In hetgeen de curator voor het overige nog heeft aangevoerd ziet de rechtbank geen bijzondere omstandigheden op grond waarvan verweerder in dit geval met overeenkomstige toepassing van artikel 4:84 (slot) van de Awb zijn vaste gedragslijn had moeten verlaten. Daarbij neemt de rechtbank in aanmerking dat het belang van de fraudebestrijding zoals de curator dat uitvoerig heeft toegelicht, geen rol speelt bij de toetsing van de aanvraag tot de ontheffing. De belangen van de crediteuren van Serbo komen bovendien niet te kort, nu, hoe dan ook, de verplichting van [X] om een jaarverslag op te maken alsmede de verplichting tot het voeren van een boekhouding zijn blijven bestaan. Ook overigens zijn die belangen voldoende gewaarborgd, gelet op het stelsel van de Faillissementswet, waarin is vastgelegd op welke wijze de curator, onder toezicht van de rechter-commissaris, de failliete boedel dient te vereffenen en op welke wijze hij daarvan verantwoording dient af te leggen.
De vraag ten slotte waarom door [X] geen toelichting is gegeven op de door de curator in bezwaar gepresenteerde conceptjaarcijfers valt buiten de omvang van dit geding. Als gezegd, als de curator meent dat [X] niet naar behoren inlichtingen verschaft, dan biedt de Faillissementswet daartoe voldoende middelen. Een zelfstandige grond om het besluit tot het verlenen van ontheffing in te trekken ligt daarin niet besloten.
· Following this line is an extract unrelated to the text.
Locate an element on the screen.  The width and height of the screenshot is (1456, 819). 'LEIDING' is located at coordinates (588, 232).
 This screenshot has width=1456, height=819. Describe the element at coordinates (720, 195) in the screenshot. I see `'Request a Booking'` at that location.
Uit het vorenoverwogene, in onderling verband en samenhang beschouwd, volgt dat het beroep geen doel treft en dat het bestreden besluit moet worden gehandhaafd.
Gelet op het bepaalde in artikel 8:70 van de Awb wordt als volgt beslist.
3. Beslissing
De rechtbank Maastricht:
verklaart het beroep ongegrond.
Aldus gedaan door mr. F.L.G. Geisel, rechter, in tegenwoordigheid van mr. A.G.P.M. Zweipfenning, als griffier, en in het openbaar uitgesproken op 2 september 2008 door mr. Geisel voornoemd in tegenwoordigheid van de griffier.
w.g. A. Zweipfenning w.g. Geisel
Voor eensluidend afschrift:
de wnd. griffier:
Verzonden: 2 september 2008
Voor belanghebbenden en het bestuursorgaan staat tegen deze uitspraak het rechtsmiddel hoger beroep open bij de Afdeling bestuursrechtspraak van de Raad van State, Postbus 20019, 2500 EA ’s-Gravenhage. De termijn voor het instellen van het hoger beroep bedraagt zes weken na de datum van verzending van deze uitspraak.
Indien hoger beroep is ingesteld kan ingevolge het bepaalde in artikel 39 van de Wet op de Raad van State juncto artikel 8:81 van de Algemene wet bestuursrecht de Voorzitter van de Afdeling bestuursrechtspraak op verzoek een voorlopige voorziening treffen, indien onverwijlde spoed, gelet op de betrokken belangen, dat vereist.